GIVEN PASSAGE:
Croom Perez received her bachelor’s in forensic science from UCF and completed her doctoral degree at Penn State University. She returned to her alma mater to do NK cell research.
“I have always loved scientific discovery,” Croom Perez says. “Now I have a chance to use my science for translational outcomes that directly affect patient outcomes.”
In the most recent report published by the British Medical Journal, Copik showed that her energized NK cells may improve the performance of cancer immunotherapy treatments that are currently under development. Such treatments work by unleashing the power of our immune system to fight cancer.
Many of the successful therapies block specific molecules, such as PD-L1, that stop our immune system from eliminating tumor cells. However, many of these therapies only work for a small portion of patients. So scientists are looking for other molecules that cancer may use to hide itself from being attacked by immune cells. One of such promising molecules for developing new treatments is called TIGIT (T cell immunoreceptor with Ig and ITIM domains). Initial preclinical and early clinical research studies of TIGIT therapies showed promise. They greatly improved outcomes for patients being treated with currently approved immunotherapies and extended the immunotherapy benefits of these therapies to even more patients.
However, interim results of phase three clinical trials of patients with lung cancer have so far not delivered on the therapy’s initial promise. This has prompted scientists to search for why these TIGIT drugs could be failing and to identify alternative therapeutic strategies.
Copik believes NK cells might be a solution to the challenges faced by TIGIT-targeted therapies. NK cells are critical to the efficacy of immunotherapies, including those targeting TIGIT, and the UCF researcher’s published results suggest that TIGIT therapies may not have worked well because some of them can destroy NK cells. In a prior work funded by the Florida Department of Health James and Esther King Biomedical Research Program and conducted by former postdoctoral student Faqrul Hasan, Copik’s team reported that functional, highly activated NK cells that are better at killing cancer also have a high number of TIGIT molecules on their surface. Since most of the therapeutic TIGIT antibody candidates bind to TIGIT and also mark those cells for destruction by the immune system, including by NK cells, the team hypothesized that activated NK cells may also be eliminated.

WHAT THIS TASK INVOLVES:
Carry the passage on NK cells and TIGIT-targeted cancer therapies forward from its final sentence. The records have no connection to the text on NK cells and TIGIT therapies.

[Saved entries]
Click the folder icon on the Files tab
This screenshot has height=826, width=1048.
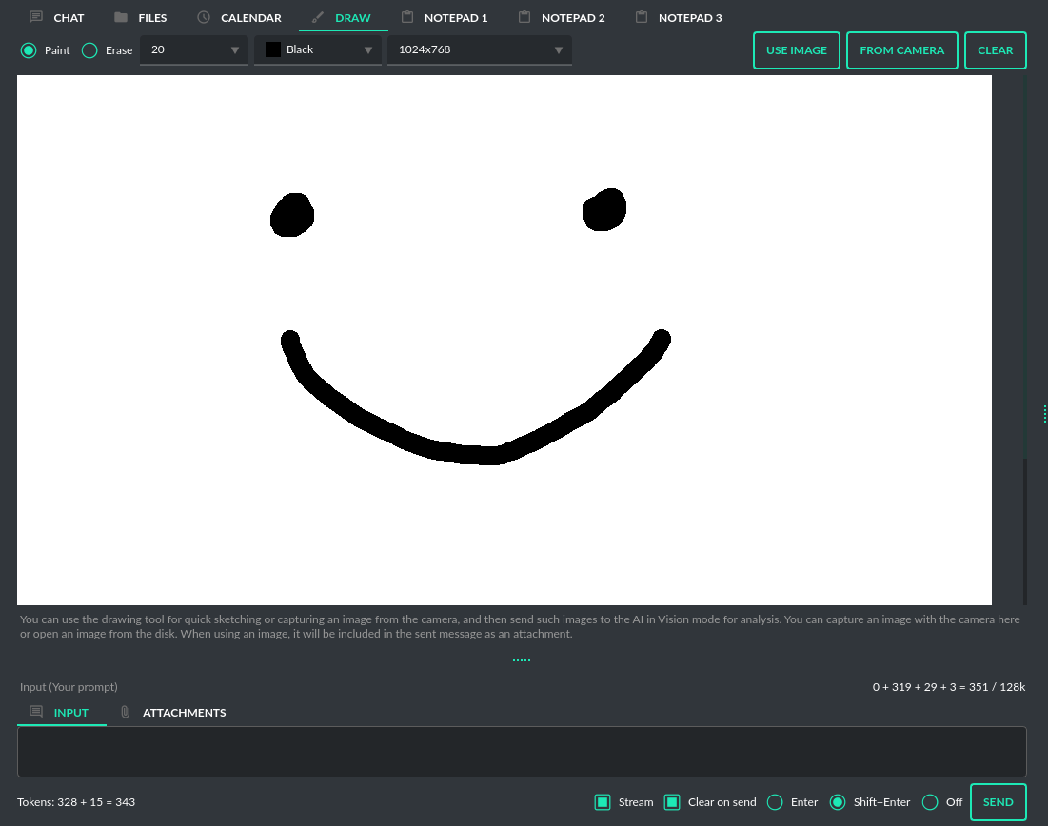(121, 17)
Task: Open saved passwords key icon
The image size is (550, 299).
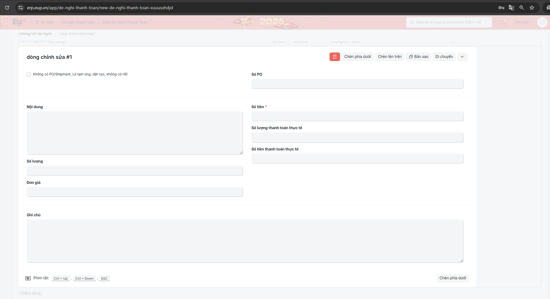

---

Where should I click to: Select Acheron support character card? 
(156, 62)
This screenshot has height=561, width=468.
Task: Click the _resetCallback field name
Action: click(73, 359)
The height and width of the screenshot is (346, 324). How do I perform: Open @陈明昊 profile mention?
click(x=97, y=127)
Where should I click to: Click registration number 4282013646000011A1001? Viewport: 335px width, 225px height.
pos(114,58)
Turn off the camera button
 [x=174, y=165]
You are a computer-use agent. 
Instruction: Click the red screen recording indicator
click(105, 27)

TASK RESPONSE:
The scientists tested this hypothesis in the lab and found that when NK cells have TIGIT antibodies attached to their surface, the NK cells commit fratricide, killing each other off. The UCF scientists found that the fratricide effect could be prevented by genetically engineering NK cells to remove their TIGIT molecules. The team thinks that the destruction of NK cells may be a potential reason why some of the anti-TIGIT candidates have not been performing as expected in clinical trials. This work was performed in collaboration with physician and Professor of Pediatrics Dean Lee and his team at Nationwide Children’s Hospital. The collaborative team also found that NK cells that were genetically modified to lack TIGIT were also more metabolically “fit” and better at killing cancers. The team has shown that getting rid of the TIGIT “brake” on NK cells makes them better cancer killers, even without introducing other immunotherapy drugs.
Copik says the goal of her research is to “try to outsmart cancer.”
“But we have learned that nature is devilishly smart,” she says. “We are hoping that by studying how tumors and immune cells respond and evolve after drug treatments, we will be able to devise better combination treatment strategies to improve outcomes for cancer patients.”